Ebeveynler, çocuklarına erken yaşta matematiği sevdirmenin yollarını arıyor. Soyut kavramlardan oluşan matematik, doğru yöntem ve uygulamalarla anlatılmazsa, öğrenme güçlükleri oluşabiliyor. Eğitimciler, doğru metotlarla çocuklara matematiği erken yaşlarda sevdirmenin mümkün olduğunu belirtiyor.

Çocukların çevresinde gördüğü tutum ve matematik öğretimindeki eksiklikler, erken yaşlarda matematiğe karşı olumsuz algı oluşturabiliyor. Özellikle bu iki faktör bir araya geldiğinde, öğrencilerde matematikle ilgili korku ve negatif düşünceler pekişiyor. Ancak uzmanlara göre olumsuz algıları yıkmak ve çocuklara matematiği erken yaşlarda sevdirmek mümkün. Matematik hakkında farkındalık oluşturmak isteyen ve matematiği sevdirmek amacıyla yazılan “Dedektif Bay Matematik” kitabının yazarı Coşkun Bulut, çocuklara erken yaşta matematiği sevdirmenin çeşitli yöntemlerinin bulunduğunu, daha pozitif bir şekilde deneyimlendiğinde öğrencilerin gelecekte matematikte daha başarılı olduklarını belirtiyor.

Eğitimci Yazar Coşkun Bulut, matematiğin çocuklara erken yaşlarda kazandırılması gereken temel bir beceri olduğunu belirtirken, matematiği sevdirmenin ve sağlam temeller oluşturmanın en etkili yolunun, çocuklara somut örnekler ve oyunlar aracılığıyla yaklaşmak olduğunu ifade etti. Ayrıca, matematik eğitiminde kademeli bir yaklaşım benimsenmesinin önemine de dikkat çeken yazar, temel bilgilerden başlayarak daha karmaşık konulara doğru ilerlemenin, öğrencilerin matematik becerilerini güçlendirmelerine katkı sağlayacağını söyledi.

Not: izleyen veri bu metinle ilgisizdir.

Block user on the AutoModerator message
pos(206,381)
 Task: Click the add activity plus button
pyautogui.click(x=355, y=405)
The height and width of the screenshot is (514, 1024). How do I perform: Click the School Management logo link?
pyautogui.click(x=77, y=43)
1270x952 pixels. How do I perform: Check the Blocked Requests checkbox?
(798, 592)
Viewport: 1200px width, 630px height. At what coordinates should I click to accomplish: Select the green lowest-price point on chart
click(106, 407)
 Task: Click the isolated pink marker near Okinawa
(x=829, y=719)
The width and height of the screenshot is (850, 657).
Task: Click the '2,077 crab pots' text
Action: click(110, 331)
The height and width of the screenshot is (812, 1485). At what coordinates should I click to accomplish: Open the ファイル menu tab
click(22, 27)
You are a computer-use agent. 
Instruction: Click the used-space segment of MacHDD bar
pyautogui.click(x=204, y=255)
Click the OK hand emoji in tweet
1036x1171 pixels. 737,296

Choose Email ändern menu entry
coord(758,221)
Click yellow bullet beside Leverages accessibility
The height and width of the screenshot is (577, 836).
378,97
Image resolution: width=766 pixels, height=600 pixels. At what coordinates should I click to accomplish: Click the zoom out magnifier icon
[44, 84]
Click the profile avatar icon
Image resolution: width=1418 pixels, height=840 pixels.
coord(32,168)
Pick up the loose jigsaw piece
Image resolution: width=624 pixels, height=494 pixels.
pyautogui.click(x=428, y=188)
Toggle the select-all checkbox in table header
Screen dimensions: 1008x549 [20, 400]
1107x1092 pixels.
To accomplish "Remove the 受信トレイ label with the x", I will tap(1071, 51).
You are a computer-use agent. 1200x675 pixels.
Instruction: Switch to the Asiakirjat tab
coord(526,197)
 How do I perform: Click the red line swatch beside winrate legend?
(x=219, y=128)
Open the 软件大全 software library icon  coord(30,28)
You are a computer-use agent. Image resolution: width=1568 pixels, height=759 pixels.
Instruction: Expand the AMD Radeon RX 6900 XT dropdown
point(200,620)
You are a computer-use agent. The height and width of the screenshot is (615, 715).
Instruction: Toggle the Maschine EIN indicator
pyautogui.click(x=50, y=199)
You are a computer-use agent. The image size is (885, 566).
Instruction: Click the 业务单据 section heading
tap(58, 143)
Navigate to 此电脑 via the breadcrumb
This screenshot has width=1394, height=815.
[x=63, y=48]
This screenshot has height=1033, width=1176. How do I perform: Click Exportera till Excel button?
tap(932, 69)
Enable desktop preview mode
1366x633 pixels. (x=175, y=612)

“Öğrenme sınıfla sınırlı olmamalı”

Çocuklara matematiğin hayatın bir parçası olduğunu ve yaşamı kolaylaştırdığını anlatmanın önemine değinen Coşkun Bulut, “Her gün kurduğumuz sofralarda kişi sayısının belirlenmesi, herkes için masaya getirilen kaşık ve çatalları onun hazırlaması veya hazırlanmasına yardımcı olmasının sağlanması, alışveriş sırasındaki minik işlemlere dahil edilmesi ile matematiğin temelleri sağlam ve eğlenceli bir şekilde atılabilir. Erken çocuklukta özellikle doğada vakit geçirilerek, dışarıda ve evimizde her zaman bulunabilen basit materyallerle de belli kavramlar anlatılabilir. Çeyrek, yarım, bütün gibi kavramların meyveler üzerinden anlatıldığına hepimiz şahit olmuşuzdur. Oyuncak arabalar, misketler, bebekler, abaküs veya fasulyelerle saymayı öğretebilir, deste düzine gruplandırmaları yaptırabilirsiniz. Çocuğunuzun ilgi duyduğu materyaller üzerinden bu uygulamaları çeşitlendirmek ve zenginleştirmek de mümkün” dedi.

“Kodlama çocukların ilgisini çekiyor”

Dünya değişiyor ve çocukların ilgi alanları da değişen dünyaya göre şekilleniyor.Eğitimci Yazar Coşkun Bulut, “Özellikle son yıllarda yazılım dünyasındaki gelişmeler çocuklara erken yaşta kodlama temellerinin atılması gerekliliğini de beraberinde getiriyor. Çağın değişen koşullarına çocuklarımızı hazırlamak için ilgi alanlarına göre ve zorlamadan kodlama içeren oyunlar oynatılabilir. Bulmaca, çok küçük yaşlar için bile geliştirilen etiket yapıştırılarak oluşturulmuş sudoku gibi uygulamalar, çocukların düşünme gücünü geliştirir, rakamları tanımalarına, eksik olanı 

fark etmelerine yarar. Daha da önemlisi, yalnızca matematik öğrenmelerini değil, hayatta karşılaşacağı problemlerin çözümü için de temel oluşturur” ifadelerini kullandı.